Lettre et arts, où le son figural

Né en Suisse, Michael Jarrell est l’auteur d’une oeuvre largement saluée par la critique. Mais les images restent… sont une compilation sensée d’oeuvres tirées de la vie antérieure. L’inventeur de La Chambre aux échos (1992, écrite pour l’Ensemble intercontemporain) se passionne pour la relation qui se noue entre la musique et l’image. A propos d’Abschied, concerto pour piano créé en 2001 au festival de Salzbourg, il indiquait déjà que sa musique pouvait être associée « au souvenir et à l’histoire » de son père, « disparu au moment de la composition de l’oeuvre (…) Et ce qui reste, finalement, ce sont les images. Son visage. Ce sont moins des choses dites, des paroles, moins des situations, des moments, que des images. »

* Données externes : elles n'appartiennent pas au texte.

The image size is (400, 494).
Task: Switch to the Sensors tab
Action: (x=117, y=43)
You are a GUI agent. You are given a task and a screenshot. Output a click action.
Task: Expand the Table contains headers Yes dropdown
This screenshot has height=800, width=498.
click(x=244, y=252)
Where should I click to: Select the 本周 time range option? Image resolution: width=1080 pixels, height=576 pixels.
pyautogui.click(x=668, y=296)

Mais les images restent… s’inscrit donc dans une longue réflexion. Marquée en creux par le souvenir des disparus, le son veut retenir l’image, jugée plus apte que les mots à restituer la mémoire vacillante, à l’image du vibrato (Aus Bebung) qui s’empare du violoncelle et de la clarinette. Plasticien de formation, Michael Jarrell créée dans un univers tridimensionnel, où le son veut figurer mots et images par le prisme d’un récit heuristique. Les vibrations de sa musique ne sont d’ailleurs pas sans rappeler certains effets cinétiques chers à l’art contemporain. Fruits de travaux passés, plusieurs morceaux font l’objet d’une recomposition. Echevelé, le clavier se livre à une incendiaire rhapsodie – mais les images restent.

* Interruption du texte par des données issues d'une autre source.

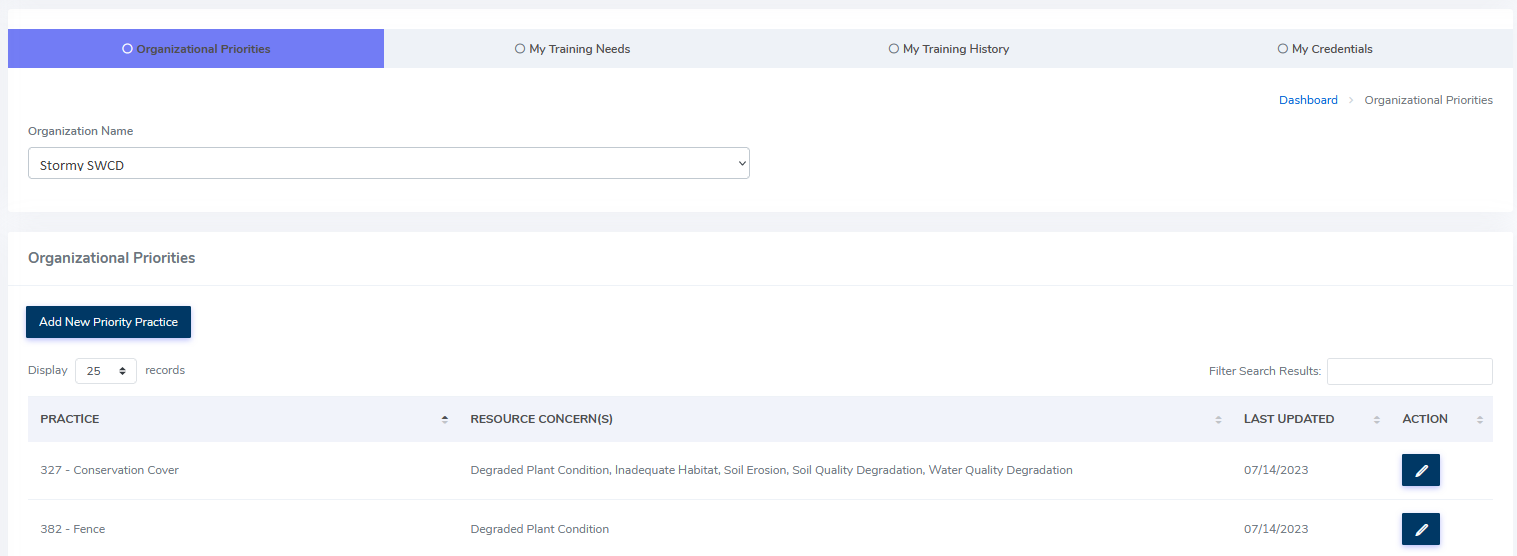This screenshot has height=556, width=1517.
Task: Edit the 327 - Conservation Cover row
Action: click(1420, 470)
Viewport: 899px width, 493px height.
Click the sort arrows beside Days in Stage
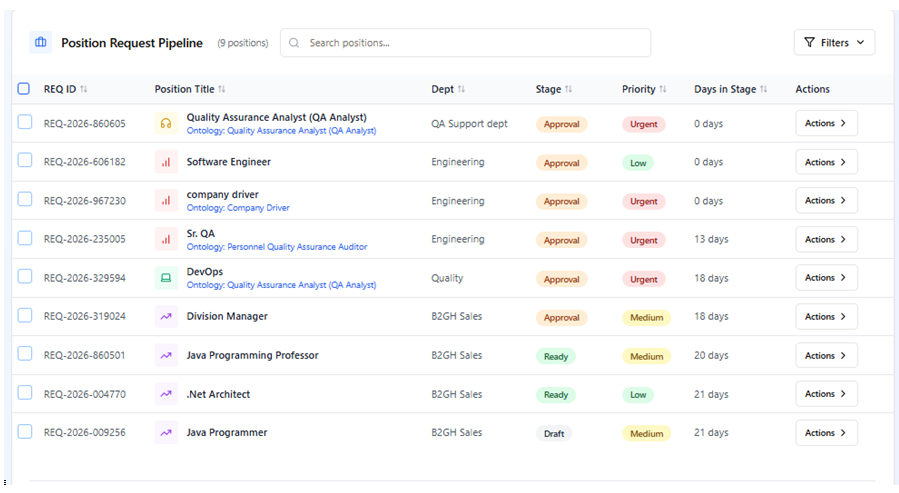(x=764, y=90)
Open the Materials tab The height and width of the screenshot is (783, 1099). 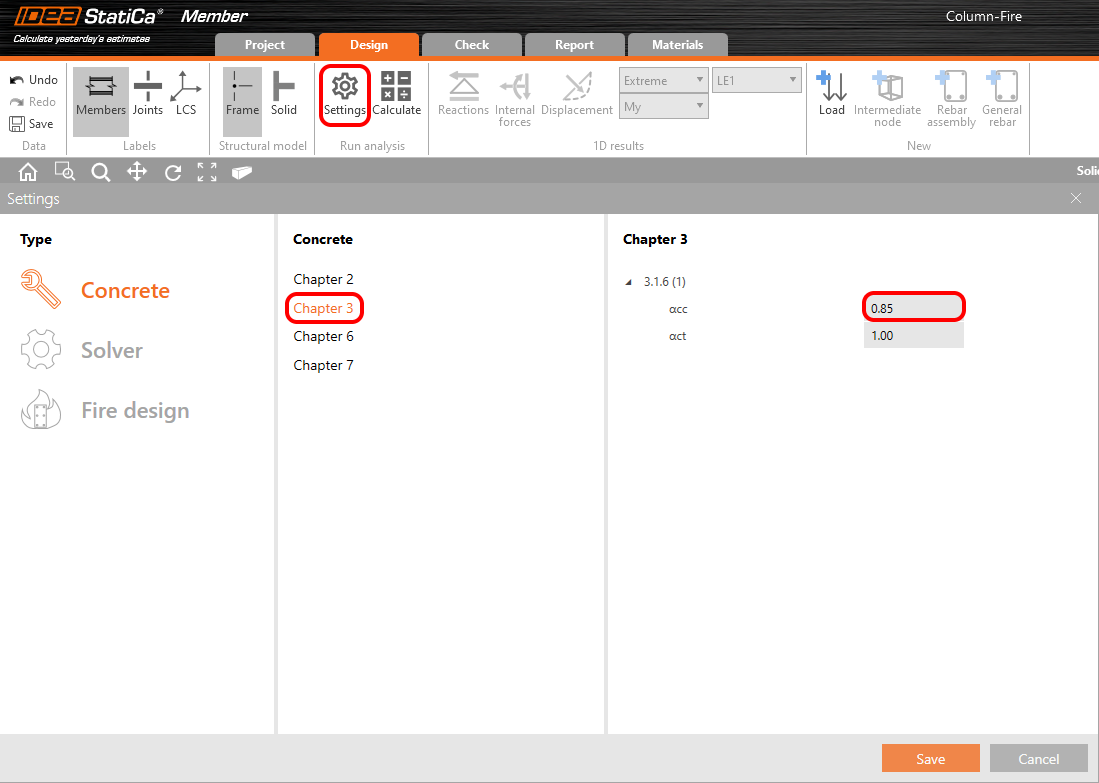tap(677, 45)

S’y succèdent plusieurs épisodes : graves aux rythme lents et sages, puis sujets-stacatto sans répons. Comme dans le vibrato liminaire, le morceau de bravoure entre notes de passage et vues éternelles fait de l’instrument le moyen et la fin. L’exploration quasi anatomique de la clarinette, du violoncelle et surtout du piano se conçoit comme un cheminement à l’issue incertaine, mais résolument image. L’influence qu’exerce Claude Debussy sur Michael Jarrell est encore plus palpable dans es bleibt eine zitternde Bebung. On y retrouve force hardiesse dans la mélodie et dans l’interprétation, à la faveur de l’entente qui lie le compositeur aux musiciens. Saisies par un mouvement au souffle perpétuel, l’harmonisation se prête à des juxtapositions d’images, toujours sensées. L’audace qui marque en creux les jeux d’intervalles dans l’Assonance III créent des tensions, nées de questions sans réponse. Même à l’unisson, les instruments ne semblent pas résoudre l’aporie d’un art total, resté à l’état figural ; pas encore figuré.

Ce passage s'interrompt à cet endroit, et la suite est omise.